73) On Academia (part 2)

https://www.podbean.com/media/share/pb-djmm7-bf61e2

…Although academia remains for me what death was for the Ophelia of Bob Dylan’s song “Desolation Row”: “quite romantic,” in hindsight, it occurs to me that treating academia as a field of holy and religious “Ivory Towers” first of all, in its dogma and myopia contradicts the truly “academic” spirit…

…When I failed to both receive funding from an MFA program and employment from a nearby university after graduating with my bachelor’s degree… I panicked, raced away from my dream, and grew convinced that academia would inevitably fizzle out from the global economy in the midst of such a rich world of cheaper information exchange across the internet’s digital media platforms…

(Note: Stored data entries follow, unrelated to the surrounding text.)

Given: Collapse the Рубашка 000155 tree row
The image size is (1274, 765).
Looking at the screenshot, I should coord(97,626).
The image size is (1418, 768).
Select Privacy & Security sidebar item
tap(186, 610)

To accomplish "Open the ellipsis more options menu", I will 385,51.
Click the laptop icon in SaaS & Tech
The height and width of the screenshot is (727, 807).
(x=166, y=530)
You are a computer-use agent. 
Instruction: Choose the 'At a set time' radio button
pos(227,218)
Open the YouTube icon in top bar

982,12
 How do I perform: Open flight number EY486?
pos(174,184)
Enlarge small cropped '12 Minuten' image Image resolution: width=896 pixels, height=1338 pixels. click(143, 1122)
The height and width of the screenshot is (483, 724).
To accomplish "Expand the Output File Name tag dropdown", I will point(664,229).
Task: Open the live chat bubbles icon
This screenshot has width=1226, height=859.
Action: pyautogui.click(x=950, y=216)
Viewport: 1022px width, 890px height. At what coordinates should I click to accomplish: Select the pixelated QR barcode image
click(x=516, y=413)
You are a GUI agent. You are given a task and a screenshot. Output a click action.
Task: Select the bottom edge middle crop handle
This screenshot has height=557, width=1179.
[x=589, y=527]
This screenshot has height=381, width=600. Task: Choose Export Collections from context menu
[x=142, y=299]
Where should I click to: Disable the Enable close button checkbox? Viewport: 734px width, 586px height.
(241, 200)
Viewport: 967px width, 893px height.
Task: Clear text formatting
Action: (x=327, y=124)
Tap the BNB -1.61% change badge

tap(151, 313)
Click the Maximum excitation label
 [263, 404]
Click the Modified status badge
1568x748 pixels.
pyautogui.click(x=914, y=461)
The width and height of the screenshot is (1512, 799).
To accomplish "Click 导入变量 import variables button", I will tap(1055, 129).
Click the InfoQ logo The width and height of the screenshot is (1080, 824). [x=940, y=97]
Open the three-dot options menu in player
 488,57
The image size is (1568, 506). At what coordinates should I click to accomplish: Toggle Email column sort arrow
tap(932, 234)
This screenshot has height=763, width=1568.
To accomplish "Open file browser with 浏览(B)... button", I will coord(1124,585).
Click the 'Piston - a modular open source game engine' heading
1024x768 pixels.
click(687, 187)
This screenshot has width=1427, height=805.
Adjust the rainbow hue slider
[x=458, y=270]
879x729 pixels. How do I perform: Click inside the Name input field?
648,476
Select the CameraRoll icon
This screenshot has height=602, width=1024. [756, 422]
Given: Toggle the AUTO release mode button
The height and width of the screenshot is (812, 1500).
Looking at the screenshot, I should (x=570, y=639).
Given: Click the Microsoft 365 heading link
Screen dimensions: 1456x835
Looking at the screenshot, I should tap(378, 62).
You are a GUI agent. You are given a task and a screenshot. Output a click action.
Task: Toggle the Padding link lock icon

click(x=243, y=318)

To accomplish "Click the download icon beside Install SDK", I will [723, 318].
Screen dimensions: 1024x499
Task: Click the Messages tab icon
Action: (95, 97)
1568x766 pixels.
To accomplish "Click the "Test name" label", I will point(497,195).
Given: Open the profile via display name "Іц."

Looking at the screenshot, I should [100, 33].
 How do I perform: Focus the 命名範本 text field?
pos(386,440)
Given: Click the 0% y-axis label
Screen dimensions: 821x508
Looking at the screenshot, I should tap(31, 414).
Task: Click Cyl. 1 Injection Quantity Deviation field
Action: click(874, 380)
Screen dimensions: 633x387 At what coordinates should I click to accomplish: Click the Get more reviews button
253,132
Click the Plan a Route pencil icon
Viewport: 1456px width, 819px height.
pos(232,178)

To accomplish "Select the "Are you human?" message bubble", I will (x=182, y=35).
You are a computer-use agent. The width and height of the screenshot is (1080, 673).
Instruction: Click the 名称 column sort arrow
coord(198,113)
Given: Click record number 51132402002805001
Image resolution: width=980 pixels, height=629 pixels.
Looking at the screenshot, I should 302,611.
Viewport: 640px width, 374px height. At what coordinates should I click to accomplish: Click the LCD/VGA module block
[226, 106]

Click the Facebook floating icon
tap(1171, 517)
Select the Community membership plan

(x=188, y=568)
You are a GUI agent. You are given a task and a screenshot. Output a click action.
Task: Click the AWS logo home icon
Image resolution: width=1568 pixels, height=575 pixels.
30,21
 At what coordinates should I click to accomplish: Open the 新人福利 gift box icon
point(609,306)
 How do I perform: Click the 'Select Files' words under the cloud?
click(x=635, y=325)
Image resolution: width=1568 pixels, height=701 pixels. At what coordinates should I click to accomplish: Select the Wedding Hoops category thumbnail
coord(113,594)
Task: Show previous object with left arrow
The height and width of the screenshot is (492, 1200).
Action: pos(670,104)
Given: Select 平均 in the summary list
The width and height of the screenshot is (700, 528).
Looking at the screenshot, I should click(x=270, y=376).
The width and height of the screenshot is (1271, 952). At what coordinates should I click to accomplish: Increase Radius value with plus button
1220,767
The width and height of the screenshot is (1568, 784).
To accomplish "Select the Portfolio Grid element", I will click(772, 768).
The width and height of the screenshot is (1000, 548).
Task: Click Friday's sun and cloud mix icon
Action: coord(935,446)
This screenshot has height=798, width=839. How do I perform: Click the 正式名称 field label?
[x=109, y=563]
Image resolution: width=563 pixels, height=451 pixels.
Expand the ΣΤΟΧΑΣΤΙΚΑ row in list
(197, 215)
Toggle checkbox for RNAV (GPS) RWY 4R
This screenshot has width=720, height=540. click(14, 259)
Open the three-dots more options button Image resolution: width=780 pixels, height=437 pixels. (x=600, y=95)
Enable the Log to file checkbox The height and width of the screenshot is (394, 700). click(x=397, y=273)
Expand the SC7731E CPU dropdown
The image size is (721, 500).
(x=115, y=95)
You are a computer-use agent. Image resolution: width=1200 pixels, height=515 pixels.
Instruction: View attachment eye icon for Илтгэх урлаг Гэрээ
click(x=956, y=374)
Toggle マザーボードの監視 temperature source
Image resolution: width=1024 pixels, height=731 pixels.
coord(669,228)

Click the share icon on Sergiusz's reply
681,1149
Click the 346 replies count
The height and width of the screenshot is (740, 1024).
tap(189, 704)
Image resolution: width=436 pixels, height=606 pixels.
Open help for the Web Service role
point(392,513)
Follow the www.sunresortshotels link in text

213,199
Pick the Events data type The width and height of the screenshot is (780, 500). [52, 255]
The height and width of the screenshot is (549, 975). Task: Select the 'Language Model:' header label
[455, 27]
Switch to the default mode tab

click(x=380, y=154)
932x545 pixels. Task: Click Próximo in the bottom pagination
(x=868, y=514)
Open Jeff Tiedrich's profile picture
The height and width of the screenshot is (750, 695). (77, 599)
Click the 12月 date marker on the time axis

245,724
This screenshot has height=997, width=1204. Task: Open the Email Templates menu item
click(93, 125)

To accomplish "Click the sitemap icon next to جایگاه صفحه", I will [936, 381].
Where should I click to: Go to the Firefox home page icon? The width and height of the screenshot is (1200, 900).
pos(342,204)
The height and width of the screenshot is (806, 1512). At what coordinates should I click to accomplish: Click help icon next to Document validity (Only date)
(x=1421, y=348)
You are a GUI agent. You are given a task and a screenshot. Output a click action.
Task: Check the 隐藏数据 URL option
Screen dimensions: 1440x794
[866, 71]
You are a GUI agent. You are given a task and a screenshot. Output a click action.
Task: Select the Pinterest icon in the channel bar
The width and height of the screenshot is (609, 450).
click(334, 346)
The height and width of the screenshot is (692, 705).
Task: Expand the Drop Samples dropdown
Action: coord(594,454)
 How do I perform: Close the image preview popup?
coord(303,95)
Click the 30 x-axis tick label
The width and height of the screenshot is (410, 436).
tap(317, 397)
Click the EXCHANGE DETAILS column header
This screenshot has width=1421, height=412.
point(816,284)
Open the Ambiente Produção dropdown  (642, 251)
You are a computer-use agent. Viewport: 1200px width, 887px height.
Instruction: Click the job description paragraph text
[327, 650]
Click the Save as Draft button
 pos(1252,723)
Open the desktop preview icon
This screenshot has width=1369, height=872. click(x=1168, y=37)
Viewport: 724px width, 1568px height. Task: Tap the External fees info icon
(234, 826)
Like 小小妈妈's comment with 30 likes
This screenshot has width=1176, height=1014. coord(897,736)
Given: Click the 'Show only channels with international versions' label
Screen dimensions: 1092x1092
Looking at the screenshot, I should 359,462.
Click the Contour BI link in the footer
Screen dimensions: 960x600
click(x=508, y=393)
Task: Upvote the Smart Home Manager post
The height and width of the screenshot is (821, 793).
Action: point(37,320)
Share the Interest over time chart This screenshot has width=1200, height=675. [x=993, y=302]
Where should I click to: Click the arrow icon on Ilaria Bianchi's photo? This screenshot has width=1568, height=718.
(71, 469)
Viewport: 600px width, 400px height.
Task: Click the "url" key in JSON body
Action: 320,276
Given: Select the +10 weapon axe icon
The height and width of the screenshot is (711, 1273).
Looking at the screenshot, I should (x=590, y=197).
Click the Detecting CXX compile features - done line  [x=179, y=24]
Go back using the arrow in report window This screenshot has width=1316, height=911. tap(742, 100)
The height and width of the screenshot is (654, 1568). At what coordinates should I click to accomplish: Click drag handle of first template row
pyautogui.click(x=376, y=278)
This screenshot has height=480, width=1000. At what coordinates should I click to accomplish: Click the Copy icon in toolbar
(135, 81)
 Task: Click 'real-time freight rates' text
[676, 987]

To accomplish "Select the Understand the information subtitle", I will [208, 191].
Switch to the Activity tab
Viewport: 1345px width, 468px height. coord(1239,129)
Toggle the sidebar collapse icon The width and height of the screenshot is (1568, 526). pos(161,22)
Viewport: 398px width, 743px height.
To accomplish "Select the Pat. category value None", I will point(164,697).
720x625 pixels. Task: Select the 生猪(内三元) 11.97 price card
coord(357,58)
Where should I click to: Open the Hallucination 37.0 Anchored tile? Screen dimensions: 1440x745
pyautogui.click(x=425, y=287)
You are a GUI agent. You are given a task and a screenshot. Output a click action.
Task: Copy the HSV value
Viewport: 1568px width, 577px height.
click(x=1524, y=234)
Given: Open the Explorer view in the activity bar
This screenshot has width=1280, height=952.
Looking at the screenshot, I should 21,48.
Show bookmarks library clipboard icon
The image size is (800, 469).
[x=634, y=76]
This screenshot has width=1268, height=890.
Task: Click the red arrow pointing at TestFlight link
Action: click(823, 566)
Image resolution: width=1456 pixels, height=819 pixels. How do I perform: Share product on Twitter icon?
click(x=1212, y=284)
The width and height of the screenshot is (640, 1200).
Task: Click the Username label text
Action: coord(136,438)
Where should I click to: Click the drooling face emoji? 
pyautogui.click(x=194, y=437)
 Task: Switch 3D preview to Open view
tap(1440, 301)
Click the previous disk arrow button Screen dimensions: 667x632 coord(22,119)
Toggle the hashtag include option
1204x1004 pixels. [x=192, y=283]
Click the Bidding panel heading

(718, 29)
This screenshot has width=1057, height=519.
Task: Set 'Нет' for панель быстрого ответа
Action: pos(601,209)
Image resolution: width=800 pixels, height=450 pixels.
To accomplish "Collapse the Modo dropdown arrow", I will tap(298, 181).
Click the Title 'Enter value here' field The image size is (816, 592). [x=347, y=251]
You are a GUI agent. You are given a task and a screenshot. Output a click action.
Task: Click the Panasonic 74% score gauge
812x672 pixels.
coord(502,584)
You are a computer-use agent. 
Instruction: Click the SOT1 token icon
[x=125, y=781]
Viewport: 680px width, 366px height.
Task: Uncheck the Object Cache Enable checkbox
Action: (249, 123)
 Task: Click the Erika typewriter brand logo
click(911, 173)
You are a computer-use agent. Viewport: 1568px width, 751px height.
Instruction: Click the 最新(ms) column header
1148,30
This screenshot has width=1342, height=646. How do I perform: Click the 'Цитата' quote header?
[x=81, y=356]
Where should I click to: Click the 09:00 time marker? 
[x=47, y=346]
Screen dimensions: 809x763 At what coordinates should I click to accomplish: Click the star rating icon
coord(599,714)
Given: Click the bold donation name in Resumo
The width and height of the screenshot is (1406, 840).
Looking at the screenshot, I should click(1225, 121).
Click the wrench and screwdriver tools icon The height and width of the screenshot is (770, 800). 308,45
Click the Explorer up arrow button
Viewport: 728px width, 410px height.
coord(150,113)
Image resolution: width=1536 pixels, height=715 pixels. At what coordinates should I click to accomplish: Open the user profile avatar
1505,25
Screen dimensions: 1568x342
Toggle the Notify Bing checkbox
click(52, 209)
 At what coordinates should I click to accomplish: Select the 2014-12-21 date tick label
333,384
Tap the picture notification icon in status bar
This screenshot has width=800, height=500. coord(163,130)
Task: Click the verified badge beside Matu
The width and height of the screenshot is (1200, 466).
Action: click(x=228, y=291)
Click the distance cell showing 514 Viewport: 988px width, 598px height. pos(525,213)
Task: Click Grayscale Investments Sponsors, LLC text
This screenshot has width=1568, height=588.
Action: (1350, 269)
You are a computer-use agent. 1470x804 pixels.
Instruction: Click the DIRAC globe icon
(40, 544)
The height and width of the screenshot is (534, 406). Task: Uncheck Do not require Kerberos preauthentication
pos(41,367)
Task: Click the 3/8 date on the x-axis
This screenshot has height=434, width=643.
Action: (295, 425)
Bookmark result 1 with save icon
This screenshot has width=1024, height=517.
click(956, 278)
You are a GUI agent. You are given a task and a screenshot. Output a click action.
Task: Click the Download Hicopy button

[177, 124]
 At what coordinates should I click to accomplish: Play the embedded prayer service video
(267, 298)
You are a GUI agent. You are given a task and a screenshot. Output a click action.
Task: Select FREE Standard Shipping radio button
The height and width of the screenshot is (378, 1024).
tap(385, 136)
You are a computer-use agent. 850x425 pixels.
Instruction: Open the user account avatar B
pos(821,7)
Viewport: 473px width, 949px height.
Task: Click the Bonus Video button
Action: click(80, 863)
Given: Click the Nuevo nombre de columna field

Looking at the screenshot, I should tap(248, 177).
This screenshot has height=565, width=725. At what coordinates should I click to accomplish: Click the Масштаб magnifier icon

…one beautiful, early September day, about two weeks ago now I think it was, I was walking in the development where my wife and I live, enjoying the refreshingly cool and breezy air. I thought about how much energy Ashley and I put into figuring out where we wanted to live (about 8 years!) We had a long list of potential places in and out of state and we researched the job and real estate markets in virtually every area of interest to us: places in Texas, California, Florida, New Hampshire, Illinois, Iowa, Pennsylvania, New York, Massachusetts, South Jersey, North Jersey, the Jersey Shore, et cetera…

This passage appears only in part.